The answer must be a single number: how many lines in the records below contain the word "computer".

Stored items
----------------------------------------

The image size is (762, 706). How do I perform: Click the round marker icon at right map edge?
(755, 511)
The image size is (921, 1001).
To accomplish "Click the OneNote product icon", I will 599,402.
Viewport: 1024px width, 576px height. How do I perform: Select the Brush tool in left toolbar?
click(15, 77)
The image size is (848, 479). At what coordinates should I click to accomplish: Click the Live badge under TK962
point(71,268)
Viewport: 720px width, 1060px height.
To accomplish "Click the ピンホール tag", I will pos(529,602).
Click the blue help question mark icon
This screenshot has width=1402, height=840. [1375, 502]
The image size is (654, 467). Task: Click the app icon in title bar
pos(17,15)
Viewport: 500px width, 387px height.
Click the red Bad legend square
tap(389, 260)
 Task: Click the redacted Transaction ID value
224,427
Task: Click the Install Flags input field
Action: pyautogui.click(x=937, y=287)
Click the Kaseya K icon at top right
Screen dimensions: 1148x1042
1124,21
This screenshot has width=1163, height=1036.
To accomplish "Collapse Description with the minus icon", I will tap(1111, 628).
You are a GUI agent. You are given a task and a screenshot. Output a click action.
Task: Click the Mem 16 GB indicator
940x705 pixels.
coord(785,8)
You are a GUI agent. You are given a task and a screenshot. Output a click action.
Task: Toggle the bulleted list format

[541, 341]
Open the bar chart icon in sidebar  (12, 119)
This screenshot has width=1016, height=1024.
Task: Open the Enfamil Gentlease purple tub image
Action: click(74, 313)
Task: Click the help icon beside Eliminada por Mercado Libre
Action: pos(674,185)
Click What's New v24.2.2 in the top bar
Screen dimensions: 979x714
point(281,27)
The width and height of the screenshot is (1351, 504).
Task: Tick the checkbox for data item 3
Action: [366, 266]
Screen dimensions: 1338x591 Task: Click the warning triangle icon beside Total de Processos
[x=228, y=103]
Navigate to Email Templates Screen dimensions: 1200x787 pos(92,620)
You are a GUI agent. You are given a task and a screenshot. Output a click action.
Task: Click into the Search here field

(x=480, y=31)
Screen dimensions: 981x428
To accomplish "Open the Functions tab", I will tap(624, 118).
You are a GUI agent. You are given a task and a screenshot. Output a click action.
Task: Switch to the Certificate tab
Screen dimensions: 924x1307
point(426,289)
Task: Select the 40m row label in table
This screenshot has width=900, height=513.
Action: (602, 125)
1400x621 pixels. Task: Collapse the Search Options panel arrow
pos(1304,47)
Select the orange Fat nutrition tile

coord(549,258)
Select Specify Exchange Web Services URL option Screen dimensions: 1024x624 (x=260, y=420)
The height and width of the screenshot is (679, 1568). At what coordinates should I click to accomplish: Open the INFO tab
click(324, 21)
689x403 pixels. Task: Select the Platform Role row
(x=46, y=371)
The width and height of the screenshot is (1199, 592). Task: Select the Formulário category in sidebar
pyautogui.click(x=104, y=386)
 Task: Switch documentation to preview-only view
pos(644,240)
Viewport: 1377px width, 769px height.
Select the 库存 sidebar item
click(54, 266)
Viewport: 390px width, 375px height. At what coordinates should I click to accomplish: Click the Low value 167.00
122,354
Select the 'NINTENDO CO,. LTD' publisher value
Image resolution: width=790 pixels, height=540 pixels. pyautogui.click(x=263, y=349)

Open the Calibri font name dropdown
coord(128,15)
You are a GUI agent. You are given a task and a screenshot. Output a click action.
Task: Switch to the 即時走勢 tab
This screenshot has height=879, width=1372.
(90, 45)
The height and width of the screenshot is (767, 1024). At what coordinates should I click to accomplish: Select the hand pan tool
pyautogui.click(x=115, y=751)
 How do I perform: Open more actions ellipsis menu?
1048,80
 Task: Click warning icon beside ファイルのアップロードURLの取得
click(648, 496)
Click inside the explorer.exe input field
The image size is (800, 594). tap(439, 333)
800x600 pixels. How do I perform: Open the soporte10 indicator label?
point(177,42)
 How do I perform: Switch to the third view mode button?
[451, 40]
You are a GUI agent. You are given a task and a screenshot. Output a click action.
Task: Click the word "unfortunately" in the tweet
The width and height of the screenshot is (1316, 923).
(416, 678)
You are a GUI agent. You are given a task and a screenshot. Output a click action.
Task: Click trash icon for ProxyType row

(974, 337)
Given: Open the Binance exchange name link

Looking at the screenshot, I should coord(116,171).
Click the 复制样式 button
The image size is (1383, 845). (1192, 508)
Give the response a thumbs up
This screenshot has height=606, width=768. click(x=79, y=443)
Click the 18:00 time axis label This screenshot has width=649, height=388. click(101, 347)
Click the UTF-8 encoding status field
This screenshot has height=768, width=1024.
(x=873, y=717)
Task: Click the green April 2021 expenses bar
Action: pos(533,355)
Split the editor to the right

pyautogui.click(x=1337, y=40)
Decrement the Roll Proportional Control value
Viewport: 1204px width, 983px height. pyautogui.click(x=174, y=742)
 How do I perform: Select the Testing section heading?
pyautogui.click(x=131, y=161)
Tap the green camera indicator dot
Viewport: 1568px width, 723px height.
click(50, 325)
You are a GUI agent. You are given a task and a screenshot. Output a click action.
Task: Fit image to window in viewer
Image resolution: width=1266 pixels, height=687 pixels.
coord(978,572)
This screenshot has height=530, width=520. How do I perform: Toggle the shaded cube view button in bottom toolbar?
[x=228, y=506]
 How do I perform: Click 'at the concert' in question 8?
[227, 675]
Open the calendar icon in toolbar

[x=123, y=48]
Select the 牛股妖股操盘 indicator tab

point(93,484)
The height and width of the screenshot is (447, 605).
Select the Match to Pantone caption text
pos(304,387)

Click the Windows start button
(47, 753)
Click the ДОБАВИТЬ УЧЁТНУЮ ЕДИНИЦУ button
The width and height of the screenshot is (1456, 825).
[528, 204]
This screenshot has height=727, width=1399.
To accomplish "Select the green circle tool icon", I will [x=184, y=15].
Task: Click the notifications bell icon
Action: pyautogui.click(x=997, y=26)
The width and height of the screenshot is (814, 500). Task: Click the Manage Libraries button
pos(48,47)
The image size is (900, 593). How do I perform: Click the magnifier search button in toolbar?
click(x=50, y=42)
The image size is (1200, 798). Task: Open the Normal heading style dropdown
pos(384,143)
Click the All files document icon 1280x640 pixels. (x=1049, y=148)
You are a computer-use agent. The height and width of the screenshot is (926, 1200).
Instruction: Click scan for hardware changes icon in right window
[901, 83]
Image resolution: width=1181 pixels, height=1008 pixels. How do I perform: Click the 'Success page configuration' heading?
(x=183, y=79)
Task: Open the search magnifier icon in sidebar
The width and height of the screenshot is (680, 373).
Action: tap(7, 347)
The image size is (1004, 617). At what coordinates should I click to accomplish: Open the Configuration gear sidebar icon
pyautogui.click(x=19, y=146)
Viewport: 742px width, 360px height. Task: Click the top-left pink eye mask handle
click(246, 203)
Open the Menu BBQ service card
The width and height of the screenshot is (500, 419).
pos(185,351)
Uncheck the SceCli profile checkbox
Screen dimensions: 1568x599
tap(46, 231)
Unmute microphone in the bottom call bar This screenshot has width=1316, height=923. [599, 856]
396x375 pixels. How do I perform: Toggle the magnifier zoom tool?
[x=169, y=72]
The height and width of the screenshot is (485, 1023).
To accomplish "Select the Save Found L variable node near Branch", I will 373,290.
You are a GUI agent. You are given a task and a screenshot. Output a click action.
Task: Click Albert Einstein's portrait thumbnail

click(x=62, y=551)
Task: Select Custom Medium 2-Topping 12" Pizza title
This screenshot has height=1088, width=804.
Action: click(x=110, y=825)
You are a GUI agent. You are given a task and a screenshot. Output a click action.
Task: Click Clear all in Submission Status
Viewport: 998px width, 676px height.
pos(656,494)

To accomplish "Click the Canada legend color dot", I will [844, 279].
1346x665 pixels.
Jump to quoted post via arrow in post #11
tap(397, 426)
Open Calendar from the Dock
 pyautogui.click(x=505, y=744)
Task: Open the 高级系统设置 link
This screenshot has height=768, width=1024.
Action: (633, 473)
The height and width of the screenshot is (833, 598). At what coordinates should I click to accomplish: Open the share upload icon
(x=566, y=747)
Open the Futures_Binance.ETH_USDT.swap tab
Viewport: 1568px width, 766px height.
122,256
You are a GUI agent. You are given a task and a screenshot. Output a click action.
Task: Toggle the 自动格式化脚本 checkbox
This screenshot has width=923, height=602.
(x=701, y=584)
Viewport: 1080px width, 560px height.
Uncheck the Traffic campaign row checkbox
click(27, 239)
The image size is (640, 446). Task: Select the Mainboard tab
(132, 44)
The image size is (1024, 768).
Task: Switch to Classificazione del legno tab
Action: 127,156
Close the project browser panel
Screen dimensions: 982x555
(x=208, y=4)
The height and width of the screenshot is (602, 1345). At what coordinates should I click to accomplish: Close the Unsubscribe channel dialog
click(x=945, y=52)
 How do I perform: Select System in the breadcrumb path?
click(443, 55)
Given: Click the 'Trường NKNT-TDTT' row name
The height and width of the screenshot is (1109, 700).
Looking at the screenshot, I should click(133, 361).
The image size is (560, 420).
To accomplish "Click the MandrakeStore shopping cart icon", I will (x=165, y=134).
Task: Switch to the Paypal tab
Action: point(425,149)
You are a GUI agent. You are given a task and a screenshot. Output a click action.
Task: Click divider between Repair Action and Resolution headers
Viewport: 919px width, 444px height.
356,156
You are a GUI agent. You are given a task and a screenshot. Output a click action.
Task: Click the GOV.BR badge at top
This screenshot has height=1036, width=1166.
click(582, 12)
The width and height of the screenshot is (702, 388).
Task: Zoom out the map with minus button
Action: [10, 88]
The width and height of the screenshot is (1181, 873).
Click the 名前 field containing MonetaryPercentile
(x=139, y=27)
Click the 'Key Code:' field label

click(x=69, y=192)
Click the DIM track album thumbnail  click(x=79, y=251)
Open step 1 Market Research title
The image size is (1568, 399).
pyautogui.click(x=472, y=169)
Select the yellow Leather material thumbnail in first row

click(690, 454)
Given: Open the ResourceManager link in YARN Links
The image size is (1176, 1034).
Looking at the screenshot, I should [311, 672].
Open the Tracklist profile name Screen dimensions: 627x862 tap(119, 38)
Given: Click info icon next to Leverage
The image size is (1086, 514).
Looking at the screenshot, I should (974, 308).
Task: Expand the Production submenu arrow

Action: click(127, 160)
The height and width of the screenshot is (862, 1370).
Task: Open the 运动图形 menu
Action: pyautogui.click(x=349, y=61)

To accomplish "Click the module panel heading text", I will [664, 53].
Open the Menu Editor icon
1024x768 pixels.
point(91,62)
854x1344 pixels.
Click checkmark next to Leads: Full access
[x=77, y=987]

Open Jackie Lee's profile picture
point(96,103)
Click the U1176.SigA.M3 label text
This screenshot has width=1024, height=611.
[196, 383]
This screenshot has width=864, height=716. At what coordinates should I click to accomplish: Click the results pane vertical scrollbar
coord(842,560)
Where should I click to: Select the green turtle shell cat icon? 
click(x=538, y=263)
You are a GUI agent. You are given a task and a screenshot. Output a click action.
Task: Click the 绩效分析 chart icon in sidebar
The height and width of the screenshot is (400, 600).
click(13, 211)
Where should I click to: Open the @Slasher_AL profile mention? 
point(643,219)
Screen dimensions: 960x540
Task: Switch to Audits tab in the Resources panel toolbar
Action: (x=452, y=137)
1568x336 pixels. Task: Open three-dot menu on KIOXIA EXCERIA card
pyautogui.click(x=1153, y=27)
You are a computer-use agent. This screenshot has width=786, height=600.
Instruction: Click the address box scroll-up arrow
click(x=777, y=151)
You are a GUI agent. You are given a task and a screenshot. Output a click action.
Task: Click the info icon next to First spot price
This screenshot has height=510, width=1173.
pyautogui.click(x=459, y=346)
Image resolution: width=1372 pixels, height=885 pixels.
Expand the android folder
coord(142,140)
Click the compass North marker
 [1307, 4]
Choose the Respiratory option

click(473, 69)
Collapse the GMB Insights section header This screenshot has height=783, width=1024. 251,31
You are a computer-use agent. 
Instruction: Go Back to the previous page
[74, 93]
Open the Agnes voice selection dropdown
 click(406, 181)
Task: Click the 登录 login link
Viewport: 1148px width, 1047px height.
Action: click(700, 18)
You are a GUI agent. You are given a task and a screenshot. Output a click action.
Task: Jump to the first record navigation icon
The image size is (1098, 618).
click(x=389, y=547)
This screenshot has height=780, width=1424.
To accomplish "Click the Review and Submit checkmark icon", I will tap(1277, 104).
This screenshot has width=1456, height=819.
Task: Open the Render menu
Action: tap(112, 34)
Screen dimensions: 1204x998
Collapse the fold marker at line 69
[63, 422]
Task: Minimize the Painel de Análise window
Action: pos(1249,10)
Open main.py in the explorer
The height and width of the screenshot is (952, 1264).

----------------------------------------

[Reply to the task] 3